What do you think? Please leave a comment on the article on the website of the Hechinger Report. And here too.

 

 

Denny Taylor is Professor Emerita of Literacy Studies at Hofstra University. She has won many awards for her writing about literacy and literature. She is also the founder and CEO of Garn Press, which published the book I am reviewing (and also published Anthony Cody’s The Educator and the Oligarch).

 

Save Our Children, Save Our School, Pearson Broke the Golden Rule is a political satire about the current education “reform” movement. It takes place in an imaginary “Cafe Griensteidl” in New York City, at 72nd Street and Broadway, where the author and a friend meet for coffee. In this comedy, the leading players in the “reform” movement appear at the cafe and get into discussion or debate with the author. Nine powerful men happen to be in the cafe, including Arne Duncan, Bill Gates, Rupert Murdoch, Joel Klein, and Michael Barber (of Pearson). They banter with the author and her friend. She makes clear that these nine powerful men know nothing about education yet are taking control of the American public school system.

Records for locating items:
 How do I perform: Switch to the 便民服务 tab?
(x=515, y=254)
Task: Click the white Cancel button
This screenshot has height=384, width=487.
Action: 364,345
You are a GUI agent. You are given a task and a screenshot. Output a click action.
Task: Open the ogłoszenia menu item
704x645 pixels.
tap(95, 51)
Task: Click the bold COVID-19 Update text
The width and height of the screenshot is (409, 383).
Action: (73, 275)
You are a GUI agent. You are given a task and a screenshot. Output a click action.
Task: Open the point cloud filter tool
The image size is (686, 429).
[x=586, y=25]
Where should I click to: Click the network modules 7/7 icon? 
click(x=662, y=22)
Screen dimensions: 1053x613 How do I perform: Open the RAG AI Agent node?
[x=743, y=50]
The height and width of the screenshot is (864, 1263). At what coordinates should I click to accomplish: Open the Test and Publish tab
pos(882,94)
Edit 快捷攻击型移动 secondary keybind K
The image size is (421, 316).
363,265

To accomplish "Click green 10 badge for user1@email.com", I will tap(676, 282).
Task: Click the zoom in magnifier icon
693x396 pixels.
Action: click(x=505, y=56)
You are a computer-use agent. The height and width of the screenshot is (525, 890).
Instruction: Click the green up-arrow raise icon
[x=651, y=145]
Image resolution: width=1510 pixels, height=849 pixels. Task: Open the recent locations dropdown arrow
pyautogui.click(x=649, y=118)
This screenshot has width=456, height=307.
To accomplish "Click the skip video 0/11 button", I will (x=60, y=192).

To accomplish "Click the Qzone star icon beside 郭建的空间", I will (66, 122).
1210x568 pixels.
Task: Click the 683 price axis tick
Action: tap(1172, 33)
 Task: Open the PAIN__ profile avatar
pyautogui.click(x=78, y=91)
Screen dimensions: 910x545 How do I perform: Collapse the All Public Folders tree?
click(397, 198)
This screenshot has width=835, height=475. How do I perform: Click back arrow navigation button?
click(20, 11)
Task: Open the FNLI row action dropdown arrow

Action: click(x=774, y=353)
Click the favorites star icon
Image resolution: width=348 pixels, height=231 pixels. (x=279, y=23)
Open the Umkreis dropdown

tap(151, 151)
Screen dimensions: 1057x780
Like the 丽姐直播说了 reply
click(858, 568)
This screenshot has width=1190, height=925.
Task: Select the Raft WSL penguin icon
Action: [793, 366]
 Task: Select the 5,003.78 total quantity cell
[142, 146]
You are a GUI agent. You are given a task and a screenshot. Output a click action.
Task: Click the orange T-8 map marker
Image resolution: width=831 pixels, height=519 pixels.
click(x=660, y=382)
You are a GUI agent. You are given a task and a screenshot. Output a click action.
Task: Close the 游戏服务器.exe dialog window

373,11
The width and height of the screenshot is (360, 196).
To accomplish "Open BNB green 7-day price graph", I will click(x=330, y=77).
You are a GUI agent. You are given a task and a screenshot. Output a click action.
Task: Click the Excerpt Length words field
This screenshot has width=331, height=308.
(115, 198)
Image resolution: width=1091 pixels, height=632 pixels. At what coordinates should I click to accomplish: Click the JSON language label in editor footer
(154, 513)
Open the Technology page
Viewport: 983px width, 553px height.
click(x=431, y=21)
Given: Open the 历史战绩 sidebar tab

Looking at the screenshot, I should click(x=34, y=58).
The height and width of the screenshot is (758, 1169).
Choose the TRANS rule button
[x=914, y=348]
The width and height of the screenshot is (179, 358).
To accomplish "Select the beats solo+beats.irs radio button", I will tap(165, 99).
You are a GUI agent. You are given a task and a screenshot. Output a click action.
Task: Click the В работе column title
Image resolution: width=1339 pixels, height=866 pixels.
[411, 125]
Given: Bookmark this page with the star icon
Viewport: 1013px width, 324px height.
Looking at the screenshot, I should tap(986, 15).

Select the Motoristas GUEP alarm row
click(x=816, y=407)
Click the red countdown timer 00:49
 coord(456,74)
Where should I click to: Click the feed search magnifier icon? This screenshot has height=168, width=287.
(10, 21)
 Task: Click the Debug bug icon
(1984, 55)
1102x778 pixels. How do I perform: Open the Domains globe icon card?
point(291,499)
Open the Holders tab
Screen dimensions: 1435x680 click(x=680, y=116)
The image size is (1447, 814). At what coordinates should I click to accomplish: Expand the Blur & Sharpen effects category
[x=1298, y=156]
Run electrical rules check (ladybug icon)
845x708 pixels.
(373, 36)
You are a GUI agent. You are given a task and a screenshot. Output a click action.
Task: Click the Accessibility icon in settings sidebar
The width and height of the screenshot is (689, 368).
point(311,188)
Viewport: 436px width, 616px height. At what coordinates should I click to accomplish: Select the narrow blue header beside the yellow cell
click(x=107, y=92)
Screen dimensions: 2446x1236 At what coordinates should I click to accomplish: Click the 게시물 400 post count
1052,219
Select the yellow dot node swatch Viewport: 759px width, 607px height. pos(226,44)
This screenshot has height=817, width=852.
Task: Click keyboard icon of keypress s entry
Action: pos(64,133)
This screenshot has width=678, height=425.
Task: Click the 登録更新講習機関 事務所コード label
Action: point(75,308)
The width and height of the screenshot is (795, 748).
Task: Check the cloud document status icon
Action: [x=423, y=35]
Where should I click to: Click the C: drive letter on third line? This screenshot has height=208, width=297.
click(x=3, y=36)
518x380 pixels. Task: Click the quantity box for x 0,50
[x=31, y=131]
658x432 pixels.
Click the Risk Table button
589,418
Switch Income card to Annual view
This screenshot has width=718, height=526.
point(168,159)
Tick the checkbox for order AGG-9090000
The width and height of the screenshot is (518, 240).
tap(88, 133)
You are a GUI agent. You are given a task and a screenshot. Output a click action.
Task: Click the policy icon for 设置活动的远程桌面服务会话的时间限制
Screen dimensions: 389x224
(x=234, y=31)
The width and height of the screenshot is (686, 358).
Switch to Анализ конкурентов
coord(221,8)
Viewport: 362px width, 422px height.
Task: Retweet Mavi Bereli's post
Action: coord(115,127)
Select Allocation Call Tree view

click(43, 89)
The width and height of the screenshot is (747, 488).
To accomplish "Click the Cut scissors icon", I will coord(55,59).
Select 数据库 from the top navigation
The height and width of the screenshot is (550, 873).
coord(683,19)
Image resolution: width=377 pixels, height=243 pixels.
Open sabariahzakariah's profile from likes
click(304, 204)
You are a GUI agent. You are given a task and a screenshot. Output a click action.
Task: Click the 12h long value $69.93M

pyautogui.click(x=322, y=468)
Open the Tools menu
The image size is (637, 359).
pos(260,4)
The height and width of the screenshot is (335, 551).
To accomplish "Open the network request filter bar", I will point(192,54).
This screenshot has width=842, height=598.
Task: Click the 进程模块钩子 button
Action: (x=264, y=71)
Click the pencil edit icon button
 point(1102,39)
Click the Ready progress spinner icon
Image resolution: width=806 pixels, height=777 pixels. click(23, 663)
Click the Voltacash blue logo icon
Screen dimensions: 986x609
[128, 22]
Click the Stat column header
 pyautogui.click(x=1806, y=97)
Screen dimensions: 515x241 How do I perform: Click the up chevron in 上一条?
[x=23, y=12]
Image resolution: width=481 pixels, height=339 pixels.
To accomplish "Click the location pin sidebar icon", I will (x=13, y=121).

- [Goal 1]
Render this sentence from the book review into Spanish: "They banter with the author and her friend."
- [Goal 2]
In the records, reproduce the lines from the one containing "Click the pencil edit icon button" up to and including the one containing "[x=23, y=12]".

- [Output 1]
Bromean con la autora y su amiga.

- [Output 2]
Click the pencil edit icon button
 point(1102,39)
Click the Ready progress spinner icon
Image resolution: width=806 pixels, height=777 pixels. click(23, 663)
Click the Voltacash blue logo icon
Screen dimensions: 986x609
[128, 22]
Click the Stat column header
 pyautogui.click(x=1806, y=97)
Screen dimensions: 515x241 How do I perform: Click the up chevron in 上一条?
[x=23, y=12]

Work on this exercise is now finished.